Fístula Arteriovenosa após Nefrectomia Radical: A Propósito de um Caso Clínico
INTRODUÇÃO
Existem três tipos diferentes de fístulas arteriovenosas (FAV) renais, as
congénitas, as idiopáticas e as adquiridas. As últimas são as mais frequentes
representando cerca de 75% de todas as FAV renais. Dentro destas, as mais
comuns são as associadas à biópsia renal percutânea, as produzidas por
traumatismo e as secundárias à cirurgia renal percutânea. A FAV do pedículo
renal é uma complicação rara após nefrectomia radical. Na maioria dos casos, o
diagnóstico é feito anos após o procedimento cirúrgico.

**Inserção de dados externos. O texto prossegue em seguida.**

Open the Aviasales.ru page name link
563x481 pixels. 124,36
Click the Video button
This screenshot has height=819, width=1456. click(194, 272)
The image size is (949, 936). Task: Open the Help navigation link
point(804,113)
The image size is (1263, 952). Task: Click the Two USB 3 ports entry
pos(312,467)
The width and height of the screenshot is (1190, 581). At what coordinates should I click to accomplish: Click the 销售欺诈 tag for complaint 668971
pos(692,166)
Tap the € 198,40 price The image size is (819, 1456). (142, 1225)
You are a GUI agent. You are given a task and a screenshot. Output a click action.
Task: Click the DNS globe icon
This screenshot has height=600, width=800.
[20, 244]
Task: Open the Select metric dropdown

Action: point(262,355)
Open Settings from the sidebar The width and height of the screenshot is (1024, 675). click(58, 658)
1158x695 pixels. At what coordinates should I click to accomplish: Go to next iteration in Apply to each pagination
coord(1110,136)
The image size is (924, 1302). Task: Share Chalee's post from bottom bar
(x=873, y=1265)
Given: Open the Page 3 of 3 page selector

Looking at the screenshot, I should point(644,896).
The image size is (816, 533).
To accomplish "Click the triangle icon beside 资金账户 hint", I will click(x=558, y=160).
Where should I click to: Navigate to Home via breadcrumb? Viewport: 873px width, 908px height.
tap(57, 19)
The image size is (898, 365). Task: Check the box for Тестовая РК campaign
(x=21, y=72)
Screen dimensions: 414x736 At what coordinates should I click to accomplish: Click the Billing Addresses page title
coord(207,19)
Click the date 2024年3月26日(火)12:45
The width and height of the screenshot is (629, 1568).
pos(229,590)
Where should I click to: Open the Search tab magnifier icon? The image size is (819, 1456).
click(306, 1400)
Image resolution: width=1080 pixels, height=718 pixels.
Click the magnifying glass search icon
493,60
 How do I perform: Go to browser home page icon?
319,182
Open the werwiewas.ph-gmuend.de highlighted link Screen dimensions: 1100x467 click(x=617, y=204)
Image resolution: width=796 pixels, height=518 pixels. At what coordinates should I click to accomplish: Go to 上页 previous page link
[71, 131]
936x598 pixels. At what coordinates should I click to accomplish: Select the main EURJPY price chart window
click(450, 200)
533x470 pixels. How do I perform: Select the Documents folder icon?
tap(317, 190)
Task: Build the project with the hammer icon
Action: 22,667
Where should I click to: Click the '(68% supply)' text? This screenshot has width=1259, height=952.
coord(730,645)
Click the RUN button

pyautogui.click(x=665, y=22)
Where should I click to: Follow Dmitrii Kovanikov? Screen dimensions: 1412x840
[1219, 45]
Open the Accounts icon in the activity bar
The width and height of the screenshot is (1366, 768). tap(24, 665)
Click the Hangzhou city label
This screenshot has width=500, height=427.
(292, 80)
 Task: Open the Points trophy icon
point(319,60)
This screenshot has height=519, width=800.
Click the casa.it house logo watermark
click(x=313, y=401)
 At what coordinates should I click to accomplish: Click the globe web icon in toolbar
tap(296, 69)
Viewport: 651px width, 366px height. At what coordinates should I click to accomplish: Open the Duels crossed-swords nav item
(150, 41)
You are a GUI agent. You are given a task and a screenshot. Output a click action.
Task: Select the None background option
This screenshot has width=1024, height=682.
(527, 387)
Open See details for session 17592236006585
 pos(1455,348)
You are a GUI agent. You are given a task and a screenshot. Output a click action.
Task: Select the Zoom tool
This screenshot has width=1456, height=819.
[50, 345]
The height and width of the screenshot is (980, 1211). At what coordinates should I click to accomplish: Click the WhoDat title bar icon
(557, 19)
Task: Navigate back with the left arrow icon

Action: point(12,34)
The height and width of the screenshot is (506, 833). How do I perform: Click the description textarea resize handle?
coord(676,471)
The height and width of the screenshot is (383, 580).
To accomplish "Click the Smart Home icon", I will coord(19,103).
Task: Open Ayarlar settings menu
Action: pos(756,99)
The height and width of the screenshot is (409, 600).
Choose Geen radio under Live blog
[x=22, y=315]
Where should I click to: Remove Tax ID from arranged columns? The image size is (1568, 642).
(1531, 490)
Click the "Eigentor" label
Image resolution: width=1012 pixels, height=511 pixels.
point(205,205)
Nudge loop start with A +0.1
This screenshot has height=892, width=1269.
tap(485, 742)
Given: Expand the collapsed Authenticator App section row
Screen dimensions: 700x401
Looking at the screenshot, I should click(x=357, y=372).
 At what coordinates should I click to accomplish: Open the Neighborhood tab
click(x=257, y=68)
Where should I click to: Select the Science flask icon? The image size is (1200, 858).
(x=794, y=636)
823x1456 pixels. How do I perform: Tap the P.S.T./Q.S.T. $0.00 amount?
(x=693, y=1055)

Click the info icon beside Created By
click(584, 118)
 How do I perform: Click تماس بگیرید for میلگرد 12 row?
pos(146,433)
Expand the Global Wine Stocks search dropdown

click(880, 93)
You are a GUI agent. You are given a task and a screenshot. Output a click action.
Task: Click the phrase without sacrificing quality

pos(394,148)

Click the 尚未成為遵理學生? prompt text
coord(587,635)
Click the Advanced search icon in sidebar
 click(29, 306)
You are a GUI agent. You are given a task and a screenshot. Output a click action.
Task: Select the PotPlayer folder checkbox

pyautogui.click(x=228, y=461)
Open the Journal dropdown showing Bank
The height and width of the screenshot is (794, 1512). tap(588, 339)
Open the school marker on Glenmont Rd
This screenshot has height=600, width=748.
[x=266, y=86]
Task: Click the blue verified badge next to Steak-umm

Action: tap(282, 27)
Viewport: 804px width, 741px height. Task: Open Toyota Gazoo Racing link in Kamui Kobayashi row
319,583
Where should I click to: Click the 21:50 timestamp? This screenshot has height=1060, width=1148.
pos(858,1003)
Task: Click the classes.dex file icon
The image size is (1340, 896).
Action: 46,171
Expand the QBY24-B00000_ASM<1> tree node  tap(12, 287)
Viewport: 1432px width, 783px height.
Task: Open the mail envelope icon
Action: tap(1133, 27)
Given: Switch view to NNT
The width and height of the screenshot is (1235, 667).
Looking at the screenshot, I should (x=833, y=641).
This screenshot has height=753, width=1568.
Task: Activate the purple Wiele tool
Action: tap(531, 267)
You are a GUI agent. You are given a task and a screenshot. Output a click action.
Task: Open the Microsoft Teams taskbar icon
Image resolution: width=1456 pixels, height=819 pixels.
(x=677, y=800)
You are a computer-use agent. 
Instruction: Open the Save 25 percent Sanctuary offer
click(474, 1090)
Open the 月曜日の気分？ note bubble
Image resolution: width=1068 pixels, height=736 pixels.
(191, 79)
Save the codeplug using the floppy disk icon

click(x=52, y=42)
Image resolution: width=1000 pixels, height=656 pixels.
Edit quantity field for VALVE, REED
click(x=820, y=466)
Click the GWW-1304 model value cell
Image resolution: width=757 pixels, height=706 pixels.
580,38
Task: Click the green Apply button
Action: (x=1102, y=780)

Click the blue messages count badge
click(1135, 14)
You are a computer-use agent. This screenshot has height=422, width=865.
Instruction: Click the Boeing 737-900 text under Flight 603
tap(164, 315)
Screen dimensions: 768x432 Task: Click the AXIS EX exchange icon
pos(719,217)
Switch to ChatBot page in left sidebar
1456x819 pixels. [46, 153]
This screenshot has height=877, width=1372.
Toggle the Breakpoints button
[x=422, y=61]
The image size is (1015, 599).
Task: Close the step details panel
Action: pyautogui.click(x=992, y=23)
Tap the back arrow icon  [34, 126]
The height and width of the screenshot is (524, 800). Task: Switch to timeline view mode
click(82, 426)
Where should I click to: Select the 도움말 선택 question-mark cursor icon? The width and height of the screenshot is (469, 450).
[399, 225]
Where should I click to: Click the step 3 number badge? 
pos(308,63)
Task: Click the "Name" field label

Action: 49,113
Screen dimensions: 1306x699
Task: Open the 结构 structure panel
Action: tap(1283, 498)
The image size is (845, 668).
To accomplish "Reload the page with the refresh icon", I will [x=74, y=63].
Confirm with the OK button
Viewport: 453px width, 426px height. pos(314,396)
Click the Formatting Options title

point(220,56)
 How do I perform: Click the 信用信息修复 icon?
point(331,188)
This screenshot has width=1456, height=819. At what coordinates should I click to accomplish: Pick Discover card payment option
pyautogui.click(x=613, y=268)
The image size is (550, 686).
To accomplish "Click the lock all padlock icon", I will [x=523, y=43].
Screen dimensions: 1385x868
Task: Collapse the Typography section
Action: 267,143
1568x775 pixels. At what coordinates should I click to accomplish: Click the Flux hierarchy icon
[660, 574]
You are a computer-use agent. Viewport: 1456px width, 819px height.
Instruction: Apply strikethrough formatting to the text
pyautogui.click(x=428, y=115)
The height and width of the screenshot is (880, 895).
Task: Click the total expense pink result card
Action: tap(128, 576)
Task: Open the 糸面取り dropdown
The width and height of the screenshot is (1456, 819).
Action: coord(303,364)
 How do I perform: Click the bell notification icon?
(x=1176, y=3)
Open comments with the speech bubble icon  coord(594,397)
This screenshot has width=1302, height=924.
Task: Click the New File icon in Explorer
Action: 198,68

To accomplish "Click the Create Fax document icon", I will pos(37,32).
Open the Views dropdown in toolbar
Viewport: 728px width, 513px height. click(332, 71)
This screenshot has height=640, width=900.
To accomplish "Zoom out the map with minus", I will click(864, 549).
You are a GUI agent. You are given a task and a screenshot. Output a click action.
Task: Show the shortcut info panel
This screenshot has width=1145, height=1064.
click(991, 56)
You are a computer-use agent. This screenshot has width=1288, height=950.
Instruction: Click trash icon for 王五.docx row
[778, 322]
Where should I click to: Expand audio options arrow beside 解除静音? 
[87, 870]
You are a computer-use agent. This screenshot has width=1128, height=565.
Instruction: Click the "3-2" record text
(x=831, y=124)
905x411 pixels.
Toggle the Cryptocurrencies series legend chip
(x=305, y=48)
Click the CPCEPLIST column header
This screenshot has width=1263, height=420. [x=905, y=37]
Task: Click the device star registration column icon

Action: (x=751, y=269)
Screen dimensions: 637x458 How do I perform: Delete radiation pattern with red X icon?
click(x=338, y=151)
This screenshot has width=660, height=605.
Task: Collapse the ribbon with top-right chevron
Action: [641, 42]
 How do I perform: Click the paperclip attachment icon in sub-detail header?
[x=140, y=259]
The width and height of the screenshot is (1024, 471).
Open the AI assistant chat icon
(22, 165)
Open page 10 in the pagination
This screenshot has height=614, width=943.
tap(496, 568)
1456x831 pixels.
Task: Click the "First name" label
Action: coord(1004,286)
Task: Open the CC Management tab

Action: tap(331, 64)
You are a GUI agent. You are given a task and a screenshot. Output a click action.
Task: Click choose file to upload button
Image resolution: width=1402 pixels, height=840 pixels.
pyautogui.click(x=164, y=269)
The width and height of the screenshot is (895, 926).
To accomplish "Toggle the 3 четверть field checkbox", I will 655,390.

A FAV entre a artéria
renal e a veia cava inferior é uma complicação rara após nefrectomia, estando
descritos cerca de 10 casos na literatura.
Os autores tiveram a oportunidade de tratar uma destas lesões e a propósito do
caso clínico discutem alguns aspectos do seu diagnóstico, hierarquia de
tratamento, bem como as perspectivas terapêuticas actuais.
CASO CLÍNICO
Um doente de 51 anos, do sexo masculino, com antecedentes pessoais de IRC em
hemodiálise há 10 anos, hipertensão arterial (HTA) e hepatite C. Enviado à
consulta de Urologia por nódulo sólido na vertente antero-interna do terço
inferior do rim direito, com cerca de 17 mm de maior eixo, sugestivo de
neoplasia, detectado em ressonância magnética | FIGURA 1 |. Foi submetido a
nefrectomia radical direita, por incisão de lombotomia, tendo sido efectuada
laqueação conjunta do pedículo renal, sem intercorrências cirúrgicas. O exame
histológico da peça operatória mostrou carcinoma de células renais, variante de
células claras, grau 3 de Fuhrman, no estadio pT1a Mx Nx.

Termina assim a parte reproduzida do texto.